Install the properties/templates of categories plugin. Make sure it is listed BEFORE the extended properties for entries plugin in the event queue if you use that plugin.

Next, edit category1. That page will now contain a few additional options for that category, among which is an option allowing you to select from a list of available templates. Select MyTemplateCat1 as the template you wish to use for catetory 1. Do the same for categories 2 & 3.

At this point, each category has its own unique copy of the template. You can modify your stylesheets for each category independent of each other. That also applies to files such as index.tpl and entries.tpl if you want whatever is generated by those respective files to be different depending on the category.

If you mark entries as belonging to more than a single category, return to the plugin configuration screen to set the precedence of each category so the plugin knows which template to use should an entry belong to more than one category.

Finally, the original base template /templates/mytemplate/ is still the template that applies to your frontpage and any other non-category specific page views.

Posted: Wed Jun 25, 2008 2:32 am
by rj
I see where you are coming from but... That is a whole new process when I have already found a way of doing all the steps EXCEPT for just removing the title, date and footer of one article. If only I could find a way to do that, I would not need to start all over with a whole new plan of attack. :)

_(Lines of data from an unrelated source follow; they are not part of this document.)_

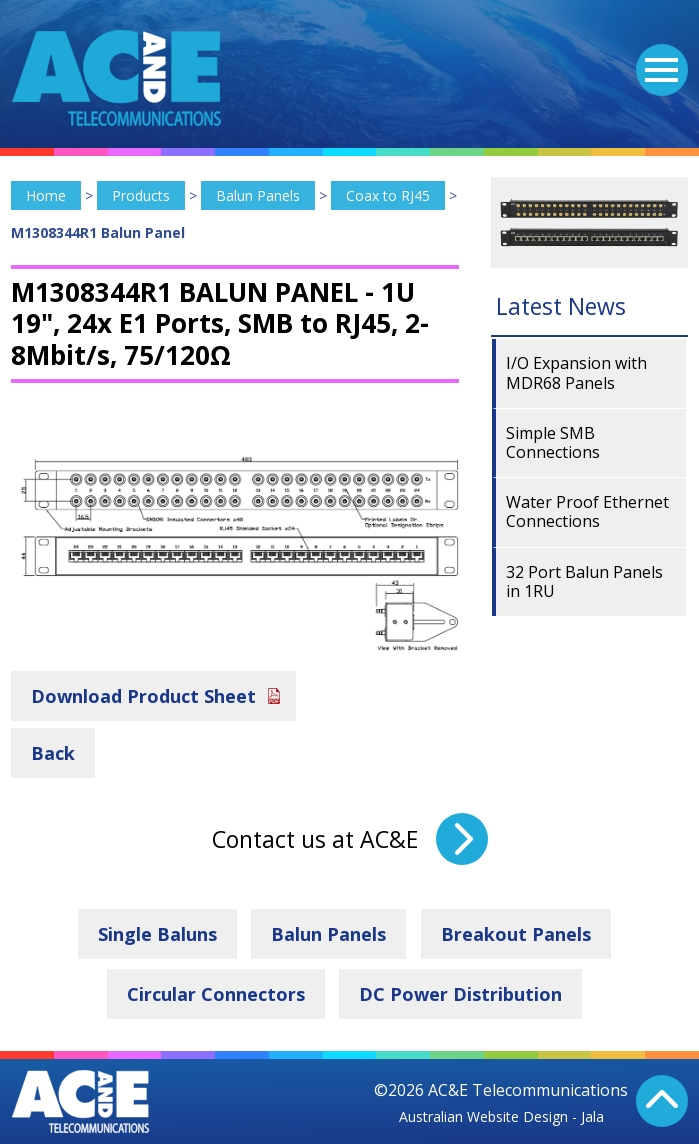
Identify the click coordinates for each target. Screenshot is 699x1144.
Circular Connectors (216, 994)
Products (141, 195)
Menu (657, 58)
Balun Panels (258, 195)
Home (46, 195)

I would think others would find such a event plugin very handy.
You could use if for placing ads, or just adding graphics or videos or jokes or things that dont need to be titled and footered and so on.

Posted: Wed Jun 25, 2008 3:15 pm
by judebert
I understand what you mean, but... you're using an entry, so it's going to have an entry footer. Your solution does most of what you want, not all.

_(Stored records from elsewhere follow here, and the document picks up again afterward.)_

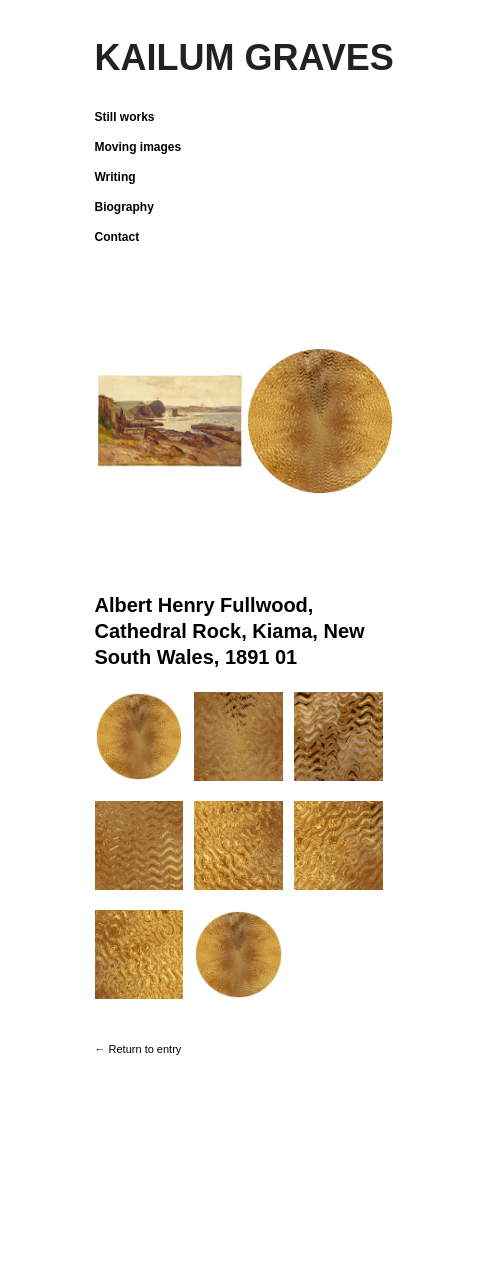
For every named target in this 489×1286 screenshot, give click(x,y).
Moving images (138, 147)
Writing (115, 177)
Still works (125, 117)
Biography (124, 207)
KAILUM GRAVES (244, 57)
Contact (117, 237)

To add data to pages, you could use the template blocks plugin, or maybe the "nugget in body" plugin. To hide the nugget in certain contexts, you'd need to combine template and CSS modifications, or use the sidebar hider plugin, or use the category templates plugin (with a slightly different custom template for each category, like Don said).

I can think of one reasonably simple solution, which would look beautiful. Make a header with a different bottom for each category. Install the category templates plugin. Define Bulletproof for each category, and define the category's header in the template options. (You can define a custom menu, too.) Now when you visit the category, you get a slightly-modified header. No template modifications required.